The U.S. Centers for Disease Control and Prevention said on Friday that some 157 pregnant women in the United States and another 122 in U.S. territories, primarily Puerto Rico, have tested positive for infection with the Zika virus.
The CDC, in a conference call, said that so far fewer than a dozen of the infected pregnant women it has tracked in the United States and Puerto Rico have had miscarriages or babies born with birth defects.
This was the first time the agency had disclosed the number of Zika-infected pregnant women in the United States and its territories.
According to Reuters, U.S. health officials have determined that the mosquito-borne virus, which can also be transmitted through unprotected sex with an infected person, can cause microcephaly, a birth defect marked by unusually small head size, and can lead to severe brain abnormalities and developmental problems in babies.

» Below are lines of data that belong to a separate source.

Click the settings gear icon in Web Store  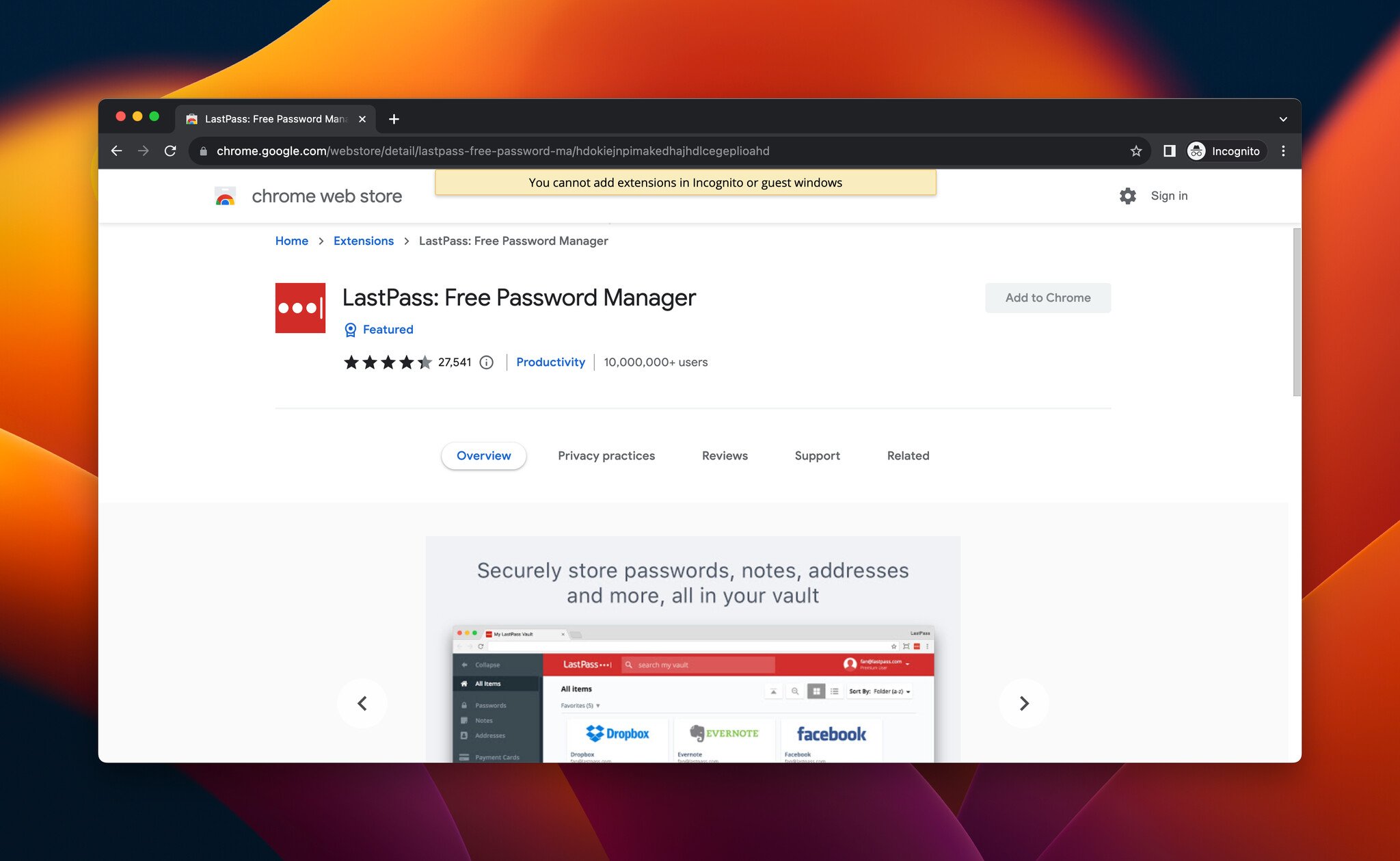pos(1127,195)
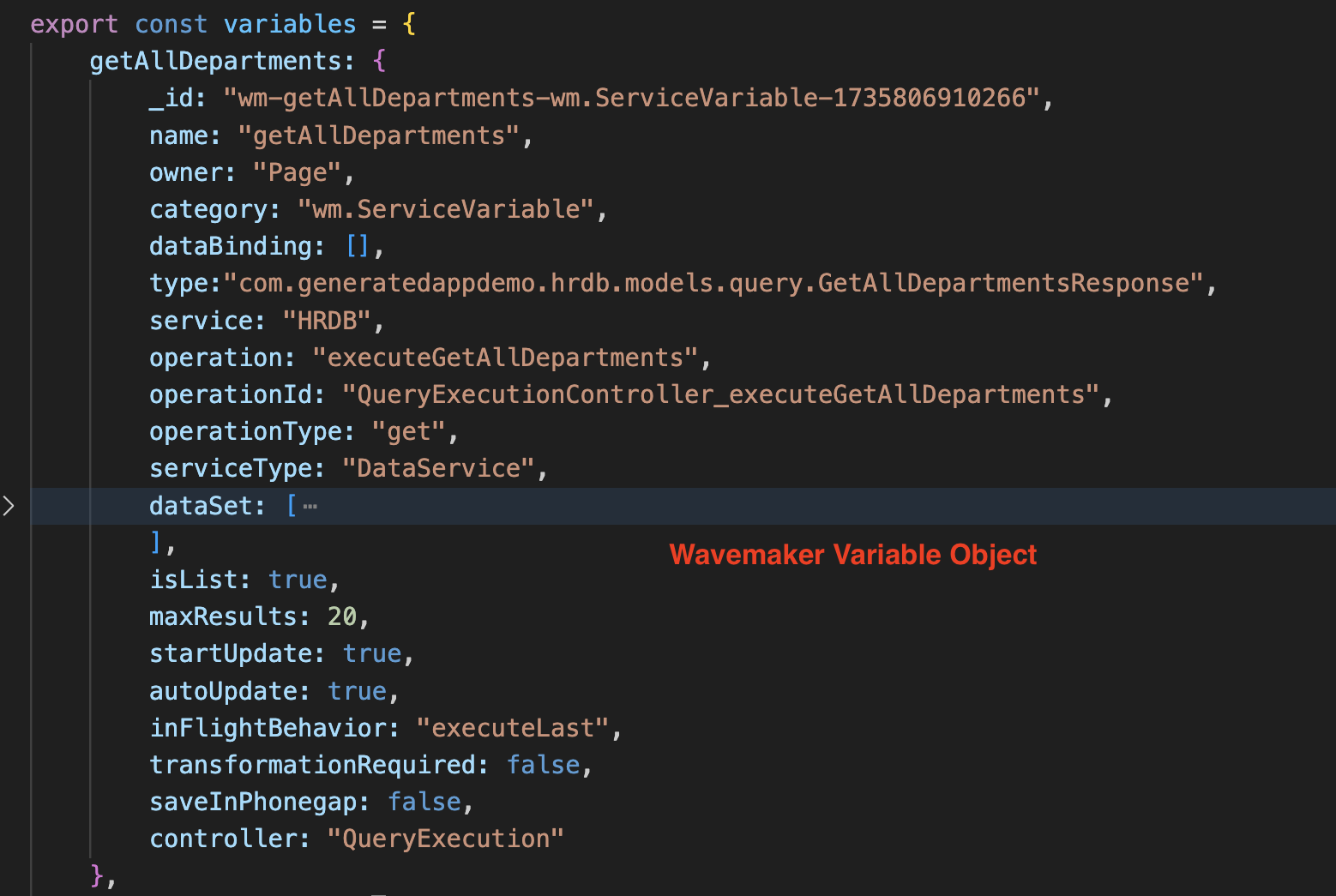Click the 'variables' constant name
Viewport: 1336px width, 896px height.
[289, 24]
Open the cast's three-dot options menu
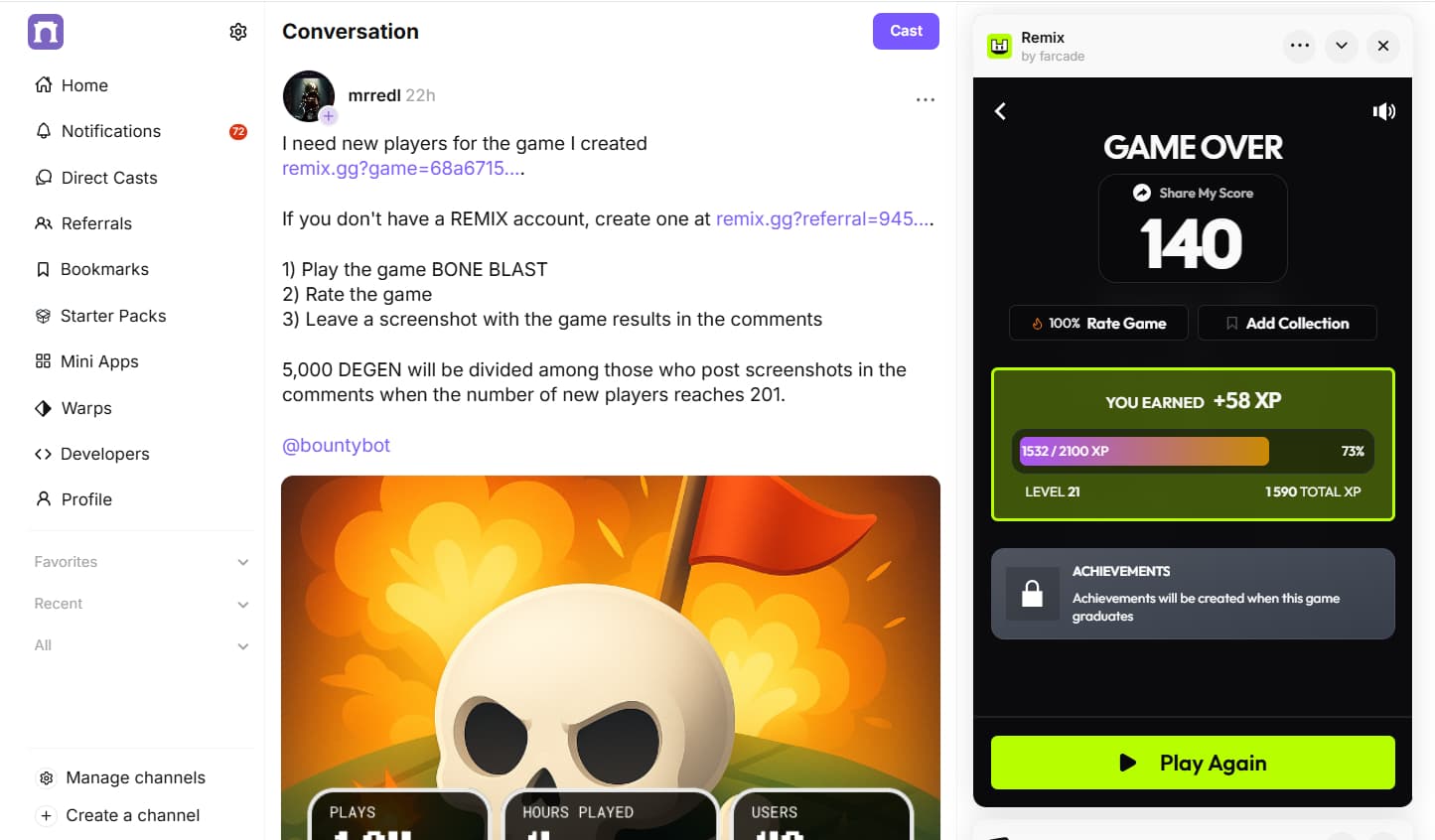1435x840 pixels. pos(925,99)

The agency told reporters on the call it has dramatically increased its testing capacity for Zika in the United States, as it girds for an increase in cases during the summer mosquito season.
Virtually all the Zika cases in the continental United States so far have been in people returning from countries where Zika is prevalent, such as Brazil, or through sexual transmission by travellers.
The latest report comes at a time when U.S. health officials have been clamouring for adequate funding to support mosquito protection and eradication, development of anti-Zika vaccines and better diagnostics and long-term studies needed to follow children born to infected mothers and to better understand the sexual transmission risk.